RE: Parallel Apply - Mailing list pgsql-hackers

From Zhijie Hou (Fujitsu)
Subject RE: Parallel Apply
Date
Msg-id TYRPR01MB14195CF528AD5AE1450A9B824942A2@TYRPR01MB14195.jpnprd01.prod.outlook.com
Whole thread
In response to Re: Parallel Apply  (shveta malik <shveta.malik@gmail.com>)
Responses Re: Parallel Apply
List pgsql-hackers
On Thursday, April 23, 2026 2:32 PM shveta malik <shveta.malik@gmail.com> wrote:
> 
> On Thu, Apr 23, 2026 at 7:31 AM Peter Smith <smithpb2250@gmail.com>
> wrote:
> >
> > On Wed, Apr 22, 2026 at 7:23 PM shveta malik <shveta.malik@gmail.com>
> wrote:
> > >
> > ...
> > > Regarding 0001, I did not understand the need of having 2 separate
> messages:
> > >
> > > +#define PARALLEL_APPLY_INTERNAL_MESSAGE 'i'
> > > + LOGICAL_REP_MSG_INTERNAL_MESSAGE = 'i',
> > >
> > > And the need of sending both together in 0003:
> > >
> > > +send_internal_dependencies(ParallelApplyWorkerInfo *winfo, List
> > > *depends_on_xids)
> > > +{
> > > + pq_sendbyte(&dependencies, PARALLEL_APPLY_INTERNAL_MESSAGE);
> > > + pq_sendbyte(&dependencies,
> LOGICAL_REP_MSG_INTERNAL_MESSAGE);
> > >
> > >
> > > Also, it is confusing that above 2 are 'i' and
> > > WORKER_INTERNAL_MSG_RELATION is also 'i'. Code has become very
> tricky
> > > to understand now.
> > >
> > > Reviewing everything, I feel having 'i' outside of LogicalRepMsgType
> > > was better. I think it will eb better to retain
> > > PARALLEL_APPLY_INTERNAL_MESSAGE and getting rid of
> > > LOGICAL_REP_MSG_INTERNAL_MESSAGE. And when any worker
> intercepts
> > > PARALLEL_APPLY_INTERNAL_MESSAGE, it need not dispatch
> > > (apply_dispatch), instead it can handle it using
> > > apply_handle_internal_message()
> > >
> > > Goign above way:
> > > --Messaged received from pub can be handled using apply_dispatch.
> > > --Messages generated from leader to be handled separately/internally
> > > using apply_handle_internal_message().
> > >
> > > That way we have clear-cut boundary between the two types and less
> confusion.
> >
> > Hi Shveta,
> >
> > IIUC these need to be separate because they are used in 2 completly
> > different ways:
> >
> > 1. In LogicalParallelApplyLoop the code need to identify as different
> > from PqReplMsg_WALData
> > 2. In apply_dispach() the message is delegated elsewhere according to
> > the type LogicalRepMsgType
> >
> > PSA a pictue I made for my understanding of the current v15-0001
> > design.
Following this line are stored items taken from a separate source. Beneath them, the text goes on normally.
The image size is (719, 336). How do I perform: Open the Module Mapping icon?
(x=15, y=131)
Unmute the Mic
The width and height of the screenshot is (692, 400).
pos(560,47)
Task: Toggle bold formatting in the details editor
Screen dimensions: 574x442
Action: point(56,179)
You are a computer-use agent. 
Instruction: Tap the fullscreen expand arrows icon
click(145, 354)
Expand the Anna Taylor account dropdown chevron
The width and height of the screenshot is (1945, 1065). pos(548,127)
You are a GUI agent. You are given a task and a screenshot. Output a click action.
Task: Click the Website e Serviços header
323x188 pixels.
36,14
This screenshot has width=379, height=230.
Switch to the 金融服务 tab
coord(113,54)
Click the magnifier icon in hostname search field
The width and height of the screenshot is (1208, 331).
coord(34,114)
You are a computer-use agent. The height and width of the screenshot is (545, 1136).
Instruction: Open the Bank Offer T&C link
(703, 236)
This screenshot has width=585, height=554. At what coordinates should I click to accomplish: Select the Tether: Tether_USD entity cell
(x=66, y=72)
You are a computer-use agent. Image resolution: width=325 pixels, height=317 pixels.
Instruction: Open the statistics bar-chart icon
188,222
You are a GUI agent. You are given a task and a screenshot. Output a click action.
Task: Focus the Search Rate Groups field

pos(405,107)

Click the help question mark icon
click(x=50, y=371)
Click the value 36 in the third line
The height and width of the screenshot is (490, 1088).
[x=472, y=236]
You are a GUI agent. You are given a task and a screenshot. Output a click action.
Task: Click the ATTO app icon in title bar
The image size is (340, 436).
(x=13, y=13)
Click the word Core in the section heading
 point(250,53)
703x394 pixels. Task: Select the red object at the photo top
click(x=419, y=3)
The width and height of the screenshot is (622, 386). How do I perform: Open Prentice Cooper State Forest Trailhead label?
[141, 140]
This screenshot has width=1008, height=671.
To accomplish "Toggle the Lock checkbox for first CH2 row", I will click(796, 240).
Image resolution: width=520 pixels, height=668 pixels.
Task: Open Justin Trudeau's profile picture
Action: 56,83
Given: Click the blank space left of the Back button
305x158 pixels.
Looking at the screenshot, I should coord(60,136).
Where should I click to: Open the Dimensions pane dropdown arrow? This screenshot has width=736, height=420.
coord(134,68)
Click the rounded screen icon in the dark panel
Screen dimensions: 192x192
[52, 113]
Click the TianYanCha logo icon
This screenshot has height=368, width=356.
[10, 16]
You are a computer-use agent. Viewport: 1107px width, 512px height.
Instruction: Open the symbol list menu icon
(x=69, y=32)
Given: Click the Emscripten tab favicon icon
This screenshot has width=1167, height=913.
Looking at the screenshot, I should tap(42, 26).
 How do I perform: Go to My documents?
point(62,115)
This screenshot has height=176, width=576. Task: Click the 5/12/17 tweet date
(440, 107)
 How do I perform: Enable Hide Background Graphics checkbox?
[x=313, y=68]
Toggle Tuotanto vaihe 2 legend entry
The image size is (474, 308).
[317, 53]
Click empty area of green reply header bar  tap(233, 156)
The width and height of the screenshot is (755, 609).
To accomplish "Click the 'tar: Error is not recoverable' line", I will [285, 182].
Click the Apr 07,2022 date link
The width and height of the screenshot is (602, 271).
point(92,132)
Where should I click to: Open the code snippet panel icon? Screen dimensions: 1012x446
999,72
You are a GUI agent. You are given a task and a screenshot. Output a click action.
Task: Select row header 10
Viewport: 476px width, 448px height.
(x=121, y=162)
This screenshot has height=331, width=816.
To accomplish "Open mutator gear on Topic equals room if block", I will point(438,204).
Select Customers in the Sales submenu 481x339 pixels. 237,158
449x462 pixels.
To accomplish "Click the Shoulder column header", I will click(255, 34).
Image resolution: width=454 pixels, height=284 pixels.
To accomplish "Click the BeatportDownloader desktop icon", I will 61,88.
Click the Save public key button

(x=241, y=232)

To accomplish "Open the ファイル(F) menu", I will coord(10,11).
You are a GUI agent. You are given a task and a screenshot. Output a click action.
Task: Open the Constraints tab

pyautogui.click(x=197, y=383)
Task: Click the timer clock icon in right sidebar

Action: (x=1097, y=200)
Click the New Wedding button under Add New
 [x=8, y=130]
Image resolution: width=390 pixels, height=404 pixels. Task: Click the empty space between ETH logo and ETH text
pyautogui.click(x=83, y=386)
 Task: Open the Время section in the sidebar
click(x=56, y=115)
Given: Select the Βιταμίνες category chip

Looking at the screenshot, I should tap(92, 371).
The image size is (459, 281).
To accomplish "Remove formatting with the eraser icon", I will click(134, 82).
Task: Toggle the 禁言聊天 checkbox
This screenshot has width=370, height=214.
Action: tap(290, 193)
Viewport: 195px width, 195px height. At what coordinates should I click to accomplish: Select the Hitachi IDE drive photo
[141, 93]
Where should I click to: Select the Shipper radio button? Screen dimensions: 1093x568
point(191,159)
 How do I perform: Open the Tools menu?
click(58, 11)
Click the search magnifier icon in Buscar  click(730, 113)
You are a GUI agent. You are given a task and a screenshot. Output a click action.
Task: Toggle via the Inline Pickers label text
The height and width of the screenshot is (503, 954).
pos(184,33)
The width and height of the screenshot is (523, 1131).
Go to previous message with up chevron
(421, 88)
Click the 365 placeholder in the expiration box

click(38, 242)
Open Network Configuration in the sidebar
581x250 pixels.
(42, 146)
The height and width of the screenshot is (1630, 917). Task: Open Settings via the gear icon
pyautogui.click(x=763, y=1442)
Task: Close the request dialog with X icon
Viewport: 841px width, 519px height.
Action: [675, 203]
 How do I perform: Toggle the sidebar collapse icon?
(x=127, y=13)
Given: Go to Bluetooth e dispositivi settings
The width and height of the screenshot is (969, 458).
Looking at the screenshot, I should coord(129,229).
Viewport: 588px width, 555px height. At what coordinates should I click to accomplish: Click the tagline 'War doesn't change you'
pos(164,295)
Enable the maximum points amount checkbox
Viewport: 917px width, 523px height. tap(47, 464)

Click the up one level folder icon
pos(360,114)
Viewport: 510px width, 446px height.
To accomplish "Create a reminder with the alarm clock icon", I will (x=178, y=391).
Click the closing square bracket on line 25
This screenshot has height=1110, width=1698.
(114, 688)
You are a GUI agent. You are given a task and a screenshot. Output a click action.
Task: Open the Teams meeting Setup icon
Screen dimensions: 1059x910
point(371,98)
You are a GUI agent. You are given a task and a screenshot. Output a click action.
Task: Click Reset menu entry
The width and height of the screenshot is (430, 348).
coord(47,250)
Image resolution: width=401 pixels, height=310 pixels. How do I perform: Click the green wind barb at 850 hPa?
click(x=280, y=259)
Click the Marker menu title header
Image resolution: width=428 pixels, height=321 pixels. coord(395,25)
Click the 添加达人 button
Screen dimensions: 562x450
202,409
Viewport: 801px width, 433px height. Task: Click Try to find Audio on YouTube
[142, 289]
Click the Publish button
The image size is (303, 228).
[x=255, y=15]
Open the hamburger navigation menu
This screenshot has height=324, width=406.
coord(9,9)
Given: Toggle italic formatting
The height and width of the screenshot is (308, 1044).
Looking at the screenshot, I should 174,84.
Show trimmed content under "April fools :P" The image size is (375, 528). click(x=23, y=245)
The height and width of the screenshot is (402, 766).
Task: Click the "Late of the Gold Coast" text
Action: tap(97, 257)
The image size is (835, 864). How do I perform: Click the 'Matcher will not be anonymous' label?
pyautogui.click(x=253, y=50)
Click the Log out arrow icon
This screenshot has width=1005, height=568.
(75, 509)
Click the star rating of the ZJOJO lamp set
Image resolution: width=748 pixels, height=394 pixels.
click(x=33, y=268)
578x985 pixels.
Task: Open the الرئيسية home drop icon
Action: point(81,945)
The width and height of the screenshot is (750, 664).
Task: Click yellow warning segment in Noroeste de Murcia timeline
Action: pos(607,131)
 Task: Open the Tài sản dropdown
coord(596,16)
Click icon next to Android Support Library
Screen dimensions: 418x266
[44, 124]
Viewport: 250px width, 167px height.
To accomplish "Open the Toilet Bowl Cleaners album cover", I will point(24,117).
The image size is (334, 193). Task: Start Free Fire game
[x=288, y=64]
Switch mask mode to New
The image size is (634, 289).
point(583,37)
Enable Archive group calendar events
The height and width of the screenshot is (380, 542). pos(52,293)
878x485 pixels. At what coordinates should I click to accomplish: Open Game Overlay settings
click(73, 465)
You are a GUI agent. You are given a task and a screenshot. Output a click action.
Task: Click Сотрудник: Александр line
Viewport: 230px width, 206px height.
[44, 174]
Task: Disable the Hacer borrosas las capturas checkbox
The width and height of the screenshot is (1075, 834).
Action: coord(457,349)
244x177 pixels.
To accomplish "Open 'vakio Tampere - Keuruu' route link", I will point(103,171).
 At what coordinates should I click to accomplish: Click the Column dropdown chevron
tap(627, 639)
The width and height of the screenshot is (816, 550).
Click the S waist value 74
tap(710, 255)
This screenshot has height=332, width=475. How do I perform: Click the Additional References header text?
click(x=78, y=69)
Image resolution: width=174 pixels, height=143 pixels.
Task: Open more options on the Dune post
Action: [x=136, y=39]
It might help to visualize the message format more easily.
> >
> > While your suggestion looks good for LogicalParallelApplyLoop, I think
> > the real problem is going to be in the apply_spooled_mesages() which
> > wants call the apply_dispatch() directly. That won't be possible if
> > LOGICAL_REP_MSG_INTERNAL_MESSAGE is removed. And, you cannot call
> > directly to apply_handle_internal_message() withint knowing it is a
> > PARALLEL_APPLY_INTERNAL_MESSAGE  message, but that means first read
> it
> > pq_getmsgbyte(s). Then, you also need some hacky way to "unread" that
> > byte in case it was not the PARALLEL_APPLY_INTERNAL_MESSAGE byte, but
> > something different.  AFAIK that was exactly what the previous
> > v14-0001 code was doing with the is_worker_internal_message()
> > function. I also think v15-0001 is a bit confusing, but v14-0001 was
> > even more so.
> >
> > If there was some new function like `pq_peekmsgbyte(s)` which could
> > simply "peek" the message byte value without advancing the cursor.
> > Then, I apply_spooled_mesages() can just peek to find
> > PARALLEL_APPLY_INTERNAL_MESSAGE and your suggested simplification
> > could work. But it would *still* be complicated by the fact that you
> > would have to ensure that PARALLEL_APPLY_INTERNAL_MESSAGE could
> not
> > clash with any of the LogicalRepMsgType! In the end, just keeping the
> > LOGICAL_REP_MSG_INTERNAL_MESSAGE like v14 does may be the best
> way to
> > ensure that uniqueness...
> 
> Okay. I see your point. Thanks for explaning.
> 
> Another approach could be the one shown in the attached patch. In this
> approach:
> 
> a) We avoid pre-reading the message and then rewinding the cursor,
> unlike the approach used in apply_spooled_messages() in v14.
> b) We keep a single LOGICAL_REP_MSG_INTERNAL_MESSAGE for internal
> messages; a separate PARALLEL_APPLY_INTERNAL_MESSAGE wrapper is not
> required.
> c) The caller decides whether to let apply_dispatch read the next
> message or to act on an already pre-read message. This makes the
> design more flexible if we need to handle additional pre-read internal
> messages in the future, without introducing new wrapper message
> formats.
> d) The logic for dispatching actions on all message types remains
> encapsulated within apply_dispatch.

I think the first thing we need to decide is the message format sent to the
parallel worker versus the format used for spooled messages.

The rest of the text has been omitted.